IRIS – The Messenger: Boal Quay offers a sense of wide-open space and fresh air rolling off the river. IRIS captures the air currents that drive this environment in its curvilinear form – the artwork creates a beacon of light and hope, a focal point that sits at a threshold between the urban and the wild. IRIS creates a place to return to and reflect on the challenges and changes we have to face as individuals and communities in order to safeguard these precious natural places. It creates a place for us to have a moment to pause and grieve what is lost, so that messages of hope and action can emerge. The six metre platform, which is illuminated by the lights from the nine metre tall sculpture above, offers a physical space for people to come together. The platform is covered in one-off casted concrete tiles with messages created by the people of King’s Lynn. These messages will explore the themes of fears, hopes and dreams, arranged into new poetry and forms. Like its namesake, the messenger between ancient Greek gods and the humans, IRIS will deliver the messages from the local community, carved onto its platform, to visitors and lift them up metaphorically as they see the sculpture leaping into the open sky.
Biography:
Mathias Gmachl is an Austrian London based artist, designer and researcher, internationally recognised for the design and fabrication of pioneering experiences and environments that radically rethink our future. He ran a spatial art studio Loop.pH for 15 years that created pieces in various scales and locations, ranging from office walls to festivals. Mathias and the studio’s clients include Historic Royal Palaces, Design Museum, Future Everything.
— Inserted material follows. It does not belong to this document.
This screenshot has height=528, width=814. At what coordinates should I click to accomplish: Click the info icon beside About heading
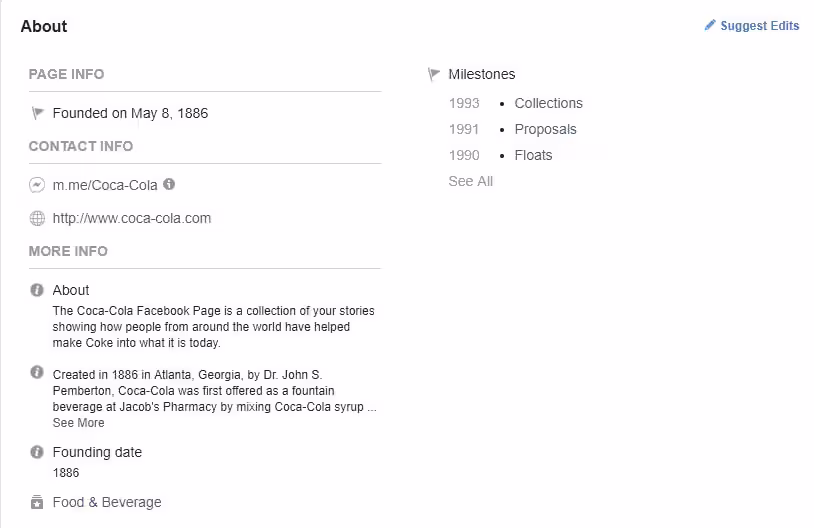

Roosa Tulvio, a Finnish designer and maker living in London, has worked in the past with Mathias as a designer and art fabricator. Before returning to art, she worked as the head designer for the British sustainable luxury accessory brand Bottletop. Prior to this, as part of her accessories design practice and consulting, Roosa travelled around the world working with unprivileged communities and groups. These include UN refugee camps in Jordan, women’s groups in Nepal and textile workers in Kenya.
Roosa and Mathias share a passion for working in public space. They believe that public places gain value through public art – cultural, social, and economic value. Public art is a part of our public history and our evolving culture. It reflects and reveals our society, adds meaning to our cities and uniqueness to our communities. Public art humanises the built environment and invigorates public spaces. It provides an intersection between past, present and future, between disciplines, and between ideas. Public art is freely accessible and contributes to public conversations. These ideas started the conversation that evolved into the collaboration that IRIS was born out of.